[comp.lang.lisp] Size of Common Lisp

ram+@cs.cmu.edu (Rob MacLachlan) (02/16/91)
So what about the size of Common Lisp?  Is Lisp a VAX?  Consider the
similarities:
 -- Big (too big to run on a VAX)
 -- Old (older than a VAX)
 -- Slow
 -- Sold by DEC

What lessons (if any) can language designers draw from the victory of RISC?
 -- Choose primitive primitives and migrate complexity upward.
 -- At any given level, implement only those features that are cost-effective.
 -- Optimize operations with a high dynamic frequency in favor of rare
    operations. 

Note that the lesson of RISC is *not* "choose simple systems."  Considering
the additional complexity of the compiler (due to the optimization a RISC
processor demands), a RISC-based programming system is more complicated
overall.  A solution should be as simple as possible, and no simpler.

Consider the minimalist-maximalist dimension of the system design space:
 -- A minimalist design is as simple as possible (in hopes of low production
    costs.) 
 -- A maximalist design is as complex as is useful (in hopes of maximizing
    flexibility and ease of use.)

RISC was initially publicized using largely minimalist arguments:
  "Our chip is faster because it has fewer instructions."

Although the "RISC philosophy" has won over almost all hardware architects,
the minimalist argument has been largely rejected as simplistic.  This is
why you see RISC machines with hundreds of instructions.  The key point is
that although a simple CPU design is inherently cheaper to design and
manufacture, it is not true that the simplest CPU chip invariably produces
the most cost-effective computer *system*.

A minimalist programming system is based on a small set of cheap operations.
Whenever you need another operation, you implement it using these cheap
operations.  At least for simple problems, this results in programs that use
about as little hardware as possible.  There are two major problems with
minimalist programming systems:
 -- The minimalist design goals totally ignore the cost of programming.
 -- The hardware efficiency advantage of minimalist systems is only clear-cut
    with minimalist programming problems.

Today there is no such thing as a minimalist programming system.  All
programming systems (assembler, C, whatever) have accepted some some reduction
in hardware efficiency in exchange for an increase in ease of programming.
This is widely accepted as true, as a "good thing".  [But programming systems
still do differ in their position on the minimalist-maximalist continuum.
More later...]

It is less widely acknowledged that minimalist systems aren't that much more
efficient for solving complex problems.  Could you write X much more
efficiently in assembler than its current C implementation?  Before you answer
"Hell yes!", I point out that I mean X11, xlib, resources, widgets, xtk and
motif, with total software pin-for-pin compatibility with the C version.
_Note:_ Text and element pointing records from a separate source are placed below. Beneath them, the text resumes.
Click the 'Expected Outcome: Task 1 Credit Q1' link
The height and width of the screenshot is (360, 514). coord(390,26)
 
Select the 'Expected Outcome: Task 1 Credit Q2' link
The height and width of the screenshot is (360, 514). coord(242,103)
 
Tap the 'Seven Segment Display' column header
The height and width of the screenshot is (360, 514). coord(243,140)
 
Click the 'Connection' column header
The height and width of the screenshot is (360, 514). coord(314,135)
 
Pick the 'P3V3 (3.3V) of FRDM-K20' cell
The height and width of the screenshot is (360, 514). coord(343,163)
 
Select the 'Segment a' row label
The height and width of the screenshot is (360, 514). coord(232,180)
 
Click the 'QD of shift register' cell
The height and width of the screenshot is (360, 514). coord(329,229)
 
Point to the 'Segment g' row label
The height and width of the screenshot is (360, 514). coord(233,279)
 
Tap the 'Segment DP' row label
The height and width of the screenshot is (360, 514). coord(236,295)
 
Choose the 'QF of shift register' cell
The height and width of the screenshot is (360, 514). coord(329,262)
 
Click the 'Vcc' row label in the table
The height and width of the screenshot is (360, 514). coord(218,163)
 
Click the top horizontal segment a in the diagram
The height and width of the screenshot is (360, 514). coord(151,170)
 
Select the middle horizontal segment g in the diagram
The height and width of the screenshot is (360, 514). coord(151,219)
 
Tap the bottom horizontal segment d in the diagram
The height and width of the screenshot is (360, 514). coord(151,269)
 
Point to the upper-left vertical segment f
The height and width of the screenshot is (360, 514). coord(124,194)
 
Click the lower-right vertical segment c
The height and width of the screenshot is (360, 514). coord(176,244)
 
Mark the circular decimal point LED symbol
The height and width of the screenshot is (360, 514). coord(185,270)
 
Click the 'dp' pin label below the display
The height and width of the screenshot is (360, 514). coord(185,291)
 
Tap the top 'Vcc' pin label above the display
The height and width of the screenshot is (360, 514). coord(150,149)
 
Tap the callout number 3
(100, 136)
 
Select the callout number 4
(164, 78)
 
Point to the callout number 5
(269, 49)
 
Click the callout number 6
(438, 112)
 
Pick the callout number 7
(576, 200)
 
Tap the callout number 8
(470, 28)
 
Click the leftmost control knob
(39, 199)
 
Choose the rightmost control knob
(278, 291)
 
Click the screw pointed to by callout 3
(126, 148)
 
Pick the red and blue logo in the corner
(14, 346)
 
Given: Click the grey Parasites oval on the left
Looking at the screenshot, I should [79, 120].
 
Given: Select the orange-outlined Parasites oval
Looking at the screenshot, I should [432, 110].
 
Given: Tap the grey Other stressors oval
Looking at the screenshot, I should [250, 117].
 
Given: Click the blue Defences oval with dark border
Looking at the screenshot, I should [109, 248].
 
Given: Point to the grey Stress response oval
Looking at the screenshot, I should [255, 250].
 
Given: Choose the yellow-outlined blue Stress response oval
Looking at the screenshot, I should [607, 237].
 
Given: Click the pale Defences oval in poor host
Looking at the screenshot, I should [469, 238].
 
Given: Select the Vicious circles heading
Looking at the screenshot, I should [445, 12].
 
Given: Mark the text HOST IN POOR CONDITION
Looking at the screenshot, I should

Of course, nobody would attempt to do such a thing.  If someone wanted a
maximally efficient window system, they would start by throwing out huge
amounts of "unnecessary" functionality.  Only after they have finished
crafting a minimal window system for their application would they consider
anything drastic like assembly coding.

Everybody agrees that X contains lots of unnecessary stuff.  But given the
evident truth of this, it is amazingly difficult to find features that almost
everyone agrees are unnecessary.  This is "design by committee" in a nutshell.
If you were writing a window system for just you to use, then you really could
throw out all the junk.  But if you want your office-mate to help you, then
you may find he has his own ideas.  Pretty soon you have keymaps and
environment variables.  And he may want to draw splines.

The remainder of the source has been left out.